Hugs are one of the most simple ways to make you body release oxytocin. The more oxytocin your pituitary gland releases, the better you are able to deal with life's stressors.
What happens when you hug someone?
Oxytocin levels go up - we feel a sense of belonging, of being loved up.
Stress hormones like cortisol goes down - we feel safer and less anxious.
Our blood pressure lowers - we feel calm and grounded.
The Solar Plexus Chakra activates; thus stimulating our thymus gland, which in turn helps to boost immune system by boosting white blood cells
Dopamine gets release - our pleasure neurohormone
Serotonin gets stimulated - our mood chemical
A hug biochemically looks like a cocktail of Xanax and ecstasy - only better, more emotionally satisfying and with no bad aftertaste.
Add to that, oxytocin has been found to lower cravings for drugs as well as for for sweets.
Yes, addiction and eating disorders are a desperate need for love - yet, we are looking for it in all the wrong places.
How to turn this knowledge into an action step?
Make sure to connect with people or animals daily - humans need love and we need touch to feel whole. When we replace the need for touch with technology, we feel disconnected, and thus emotionally drained.

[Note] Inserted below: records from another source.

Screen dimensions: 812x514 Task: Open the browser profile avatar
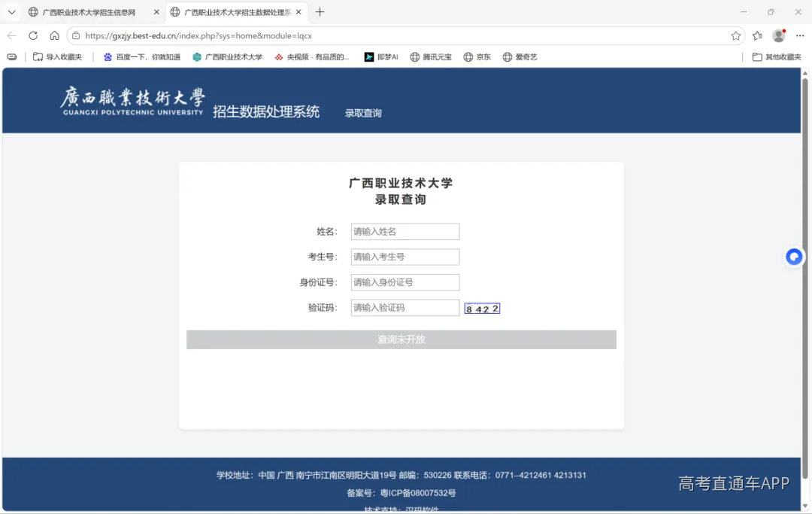pos(779,36)
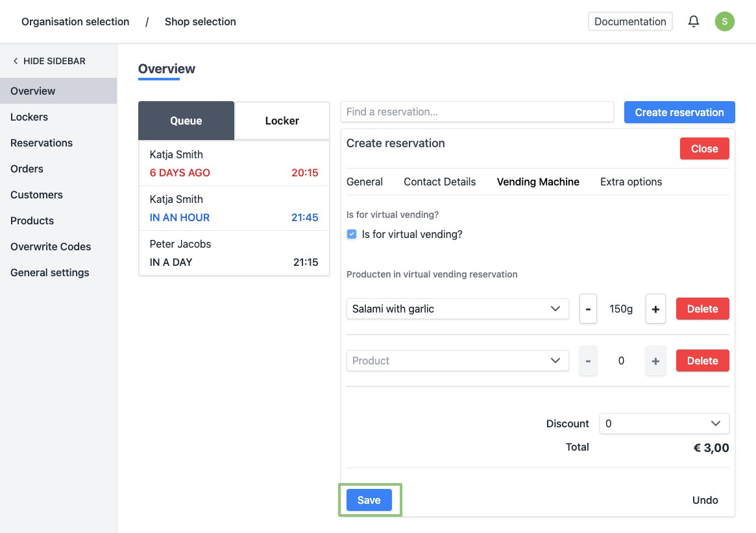Increase Salami with garlic quantity with plus

coord(655,309)
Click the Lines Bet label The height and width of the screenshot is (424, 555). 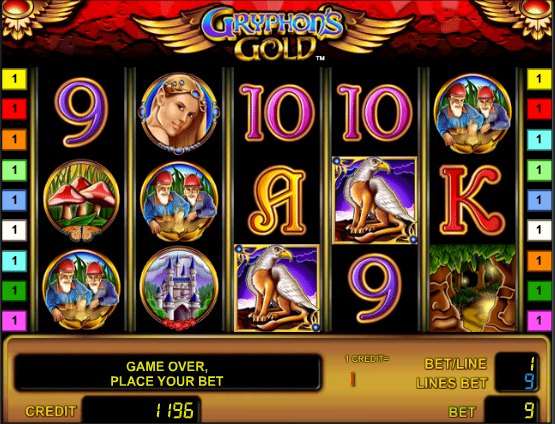452,383
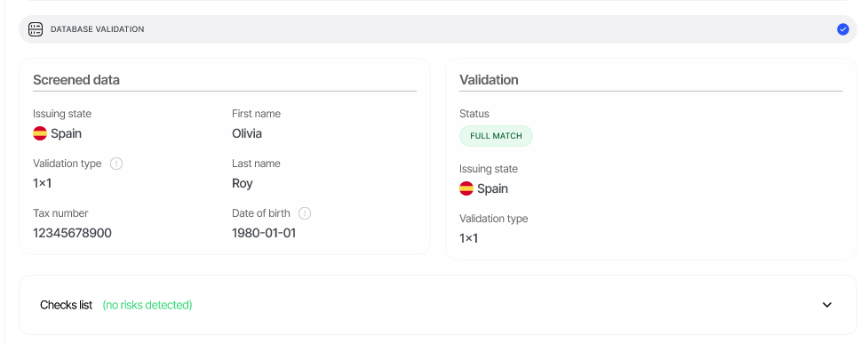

If you don't have access to a human hug every day and you don't have a pet, consider volunteering at animal shelters to slowly crack whatever anxiety you may have to opening up and letting yourself be vulnerable by connecting with another living being and not just your smartphone.
A few options to thin about to include are...
- Getting a massage
- Petting an animal
- Hugging someone
- Even just giving someone a pat on the back, if they need a cheer can help boost that oxytocin
Recovering from any type of self-destructive behavior requires massive love, support and that we ourselves open up to be able to receive that love. A closed clam can't receive anything, so it's also about learning to stand up for one-self, and recognize one's needs and value as a human being, regardless of our shell and performance.
Our human value is not related to external measures ever.
Reference: Biol Psychol. 2005 Apr;69(1):5-21.